Eve aimed a cool look. “Of course.”

“But they had their additional security, which would have sent out alarms at an attempted hack. Assuming the hacker hadn’t already bypassed those. The discs themselves, at least the one in Bart’s home unit and the copy we have here, are imprinted to jam if any of these steps are missed or the ID process fails. An attempt to remove the disc, as we learned, results in self-destruct.”

“I know all of this.”

“Laying the groundwork, Lieutenant. They were careful, clever, vigilant. But certainly not absolutely hackproof as nothing is. In any case, those precautions make it tricky to ascertain absolutely who played what and when. So we have to extrapolate.”

“Meaning guess.”

“A reasoned and educated guess based on probability. Bart used a variety of user names and codes between his home and office, but as with most people, he has a pattern, and he repeats. To simplify, I’ve had the computer cull him out and label him User 1 in both locations.”

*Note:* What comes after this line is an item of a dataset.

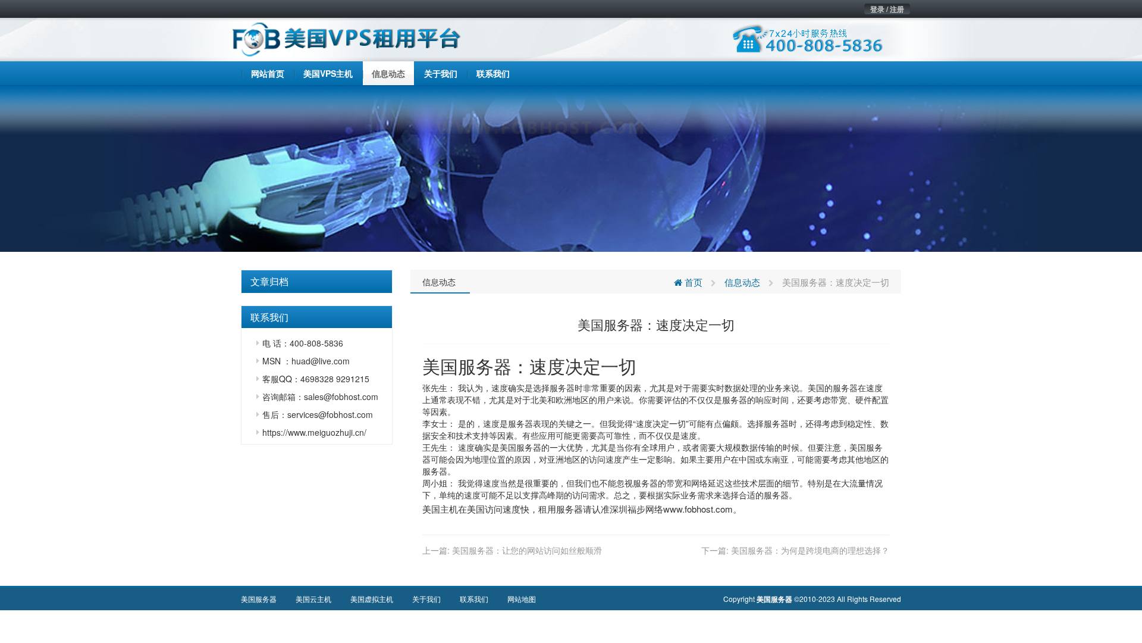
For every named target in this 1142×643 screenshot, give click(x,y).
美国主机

He ordered the data on-screen. “Here you see the dates and times he logged in on their PSX, by location, and whether it was solo or multi-player. We’ve crossed that with the other players, going alpha last name, you have Cill Allen as User 2, Var Hoyt as User 3, and Benny Leman as User 4. We have a separate data run on every employee who worked on the game, when, how long, in what capacity. You’ll want to run an analysis on those, I expect.”